Do LIV players stand to lose big on endorsement deals? It’s complicated
During Judge Beth L. Freeman’s Tuesday ruling in favor of the PGA Tour vs. the temporary restraining order filed by LIV players Talor Gooch, Hudson Swafford, and Matt Jones, new information surfaced in regard to how LIV Golf contracts might be structured.
“From what I understand … these contracts lock up players in ways that the PGA Tour never imagined,” Judge Freeman said. “They are so restrictive.”
Among those restrictions, presumably, is what players can and can’t wear on their persons during LIV events, in particular their sponsors’ logos. At the moment, most LIV players are still brandishing their sponsors’ emblems on their bags, hats and shirts. But that could stand to change as LIV’s team, or franchise, concept — complete with team uniforms — further takes root.

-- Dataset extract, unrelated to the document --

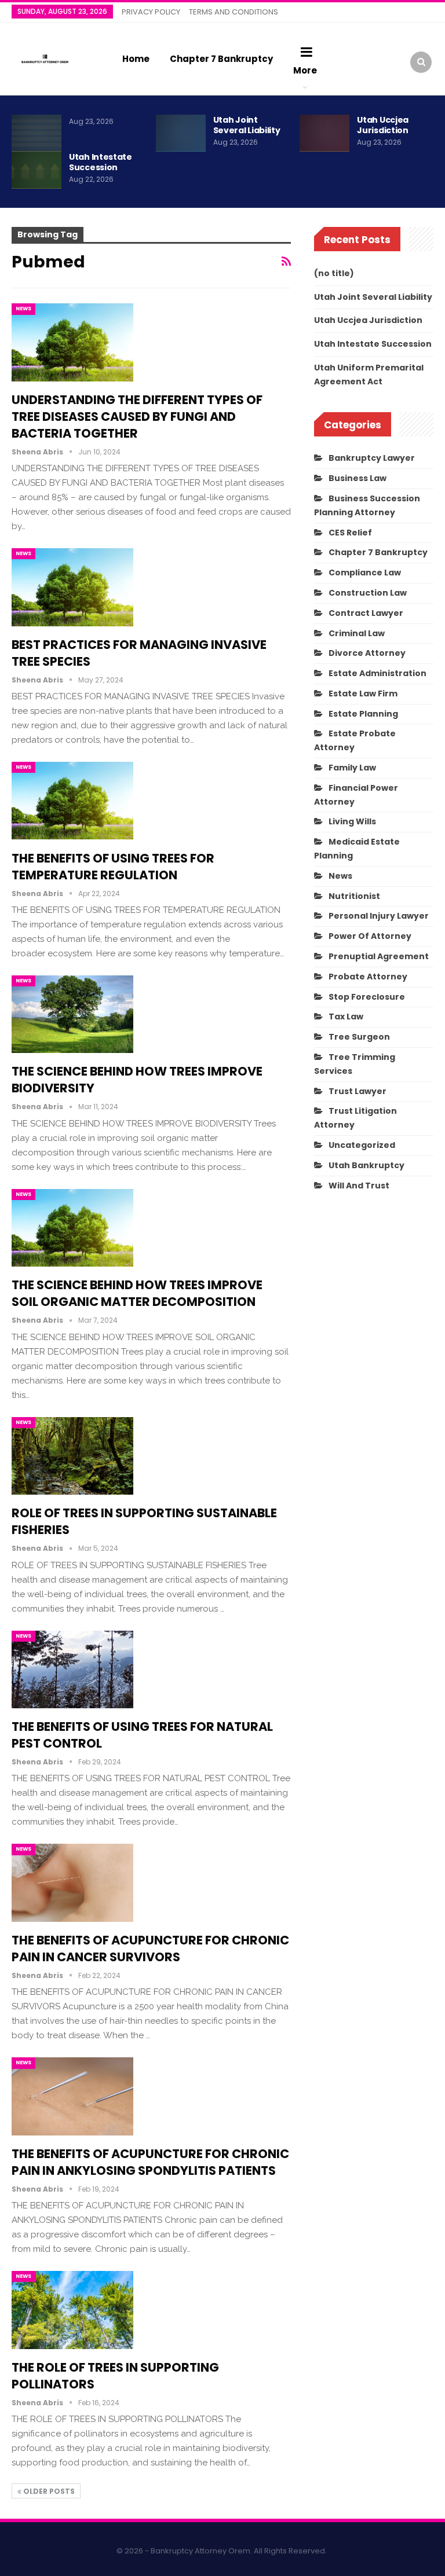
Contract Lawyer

As LIV lawyer Robert Walters explained to the judge during the hearing: “…the idea is LIV Golf will come up with a dozen teams. Each team will then have a team suit on. That’s way into the future… and the whole business model is, it’s hard to make money on just a cash-flow basis in the sports business. Where you make the money is the appreciation in franchise value.”
A request to LIV Golf to further explain this concept went unanswered, but if LIV does introduce team sponsors and uniforms, that seemingly would have a significant impact on players’ individual endorsement deals.
Most, if not a large majority, of PGA Tour players have contracts tied directly to their Official World Golf Ranking and numbers of events played, paired with performance bonuses earned for wins and television exposure. If LIV Golf requires its players to adopt team kits, individual players’ values to sponsors could plummet.
Endorsement deals, of course, vary from player to player, but it has been reported that top players command up to $5 million for the ad space on front of their hats, which is the most visible part of a player’s attire during broadcasts.
This is bad news for players looking to cash in on personal sponsorship deals, especially with LIV livestreams currently drawing viewership only in the hundreds of thousands. But it also creates an opportunity for team-style sponsorships that could actually be valued at a higher rate than those for any individual player.
These arrangements could create much value if the teams are sold off to franchise owners, and it mirrors the corporate and team-sponsorship structure in Formula 1, which LIV Golf has openly referenced as a case study of how a team-golf format could prosper.
If LIV Golf proves to be a successful model for golf, it’s possible that players could be contracted to play specific equipment as a team, which could inject even more F1-style drama into LIV if, for example, one player finds that his equipment doesn’t perform as well for his specific needs as his teammates’, thereby creating a hierarchy and even internal strife.
Another intriguing sponsorship question: If the legal system does eventually grant LIV players the right to return to the PGA Tour, would LIV permit those players to wear whatever logos they pleased on the PGA Tour? Judge Freeman dug into this matter in Tuesday’s Gooch, Swafford, Jones hearing.
“Are you telling me that these three players, if I grant this injunction, will not turn up in any LIV gear?” she said to Walters, the LIV attorney.
“Absolutely not,” Walters said. “They will wear their MasterCard or whatever they have always worn.”
Many of these questions hinge on the continued growth and acceptance of LIV Golf as a viable entity, but the upstart league undoubtedly has the potential to change the way fans view players, equipment and sponsors within the golf ecosystem.